**DATASET ENTRIES**

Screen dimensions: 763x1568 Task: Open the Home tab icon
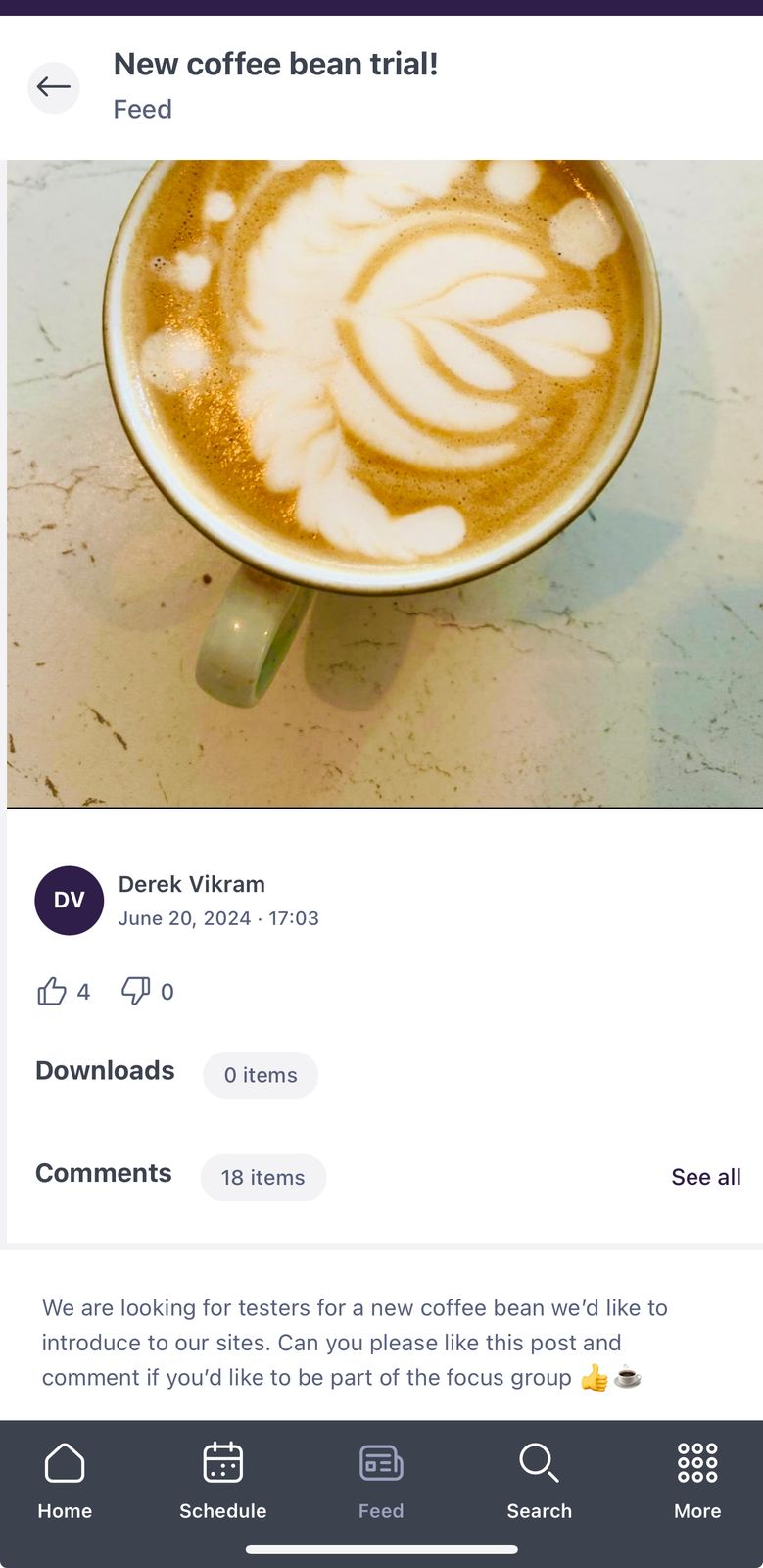pyautogui.click(x=65, y=1463)
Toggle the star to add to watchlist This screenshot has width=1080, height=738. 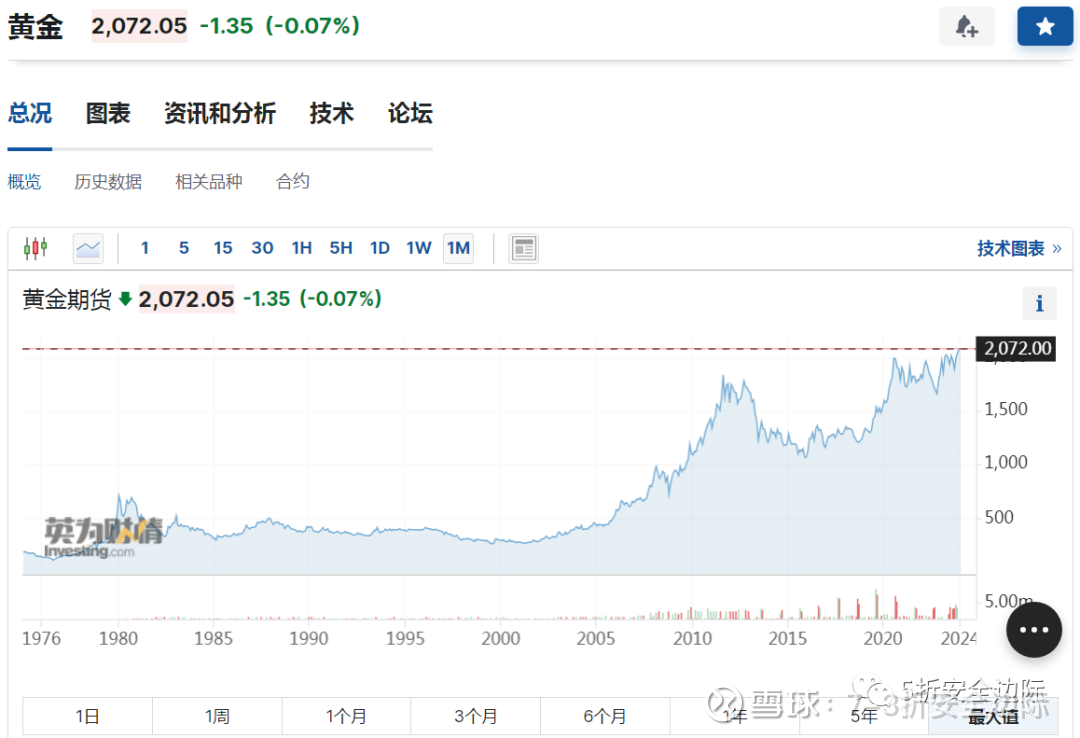(1045, 25)
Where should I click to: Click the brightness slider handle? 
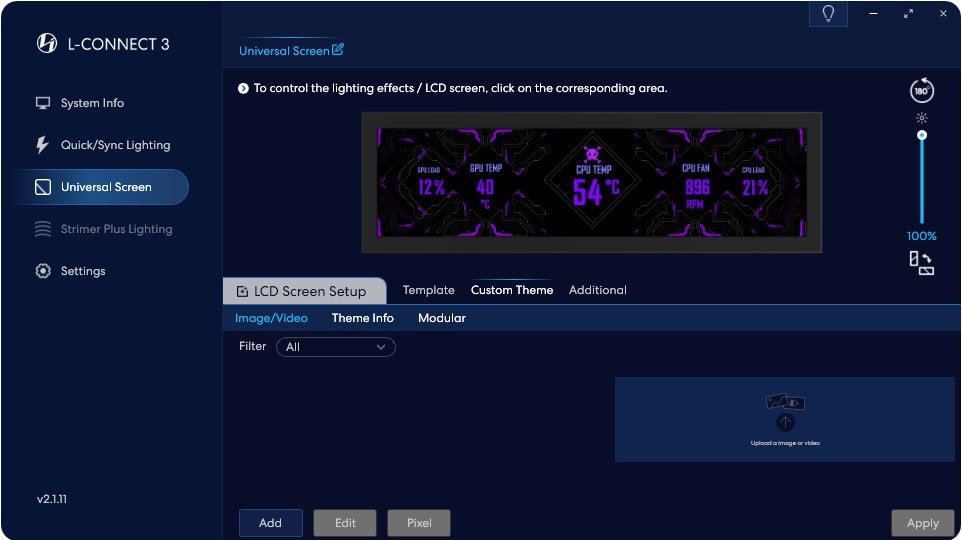pos(922,135)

**PROMPT**
Take the line containing "Where should I" as the first line and the last line of the data above as the final one, and output exactly the lines between them, inclusive, with no pictures.

**TASK RESULT**
Where should I click to: Click the brightness slider handle? 
pos(922,135)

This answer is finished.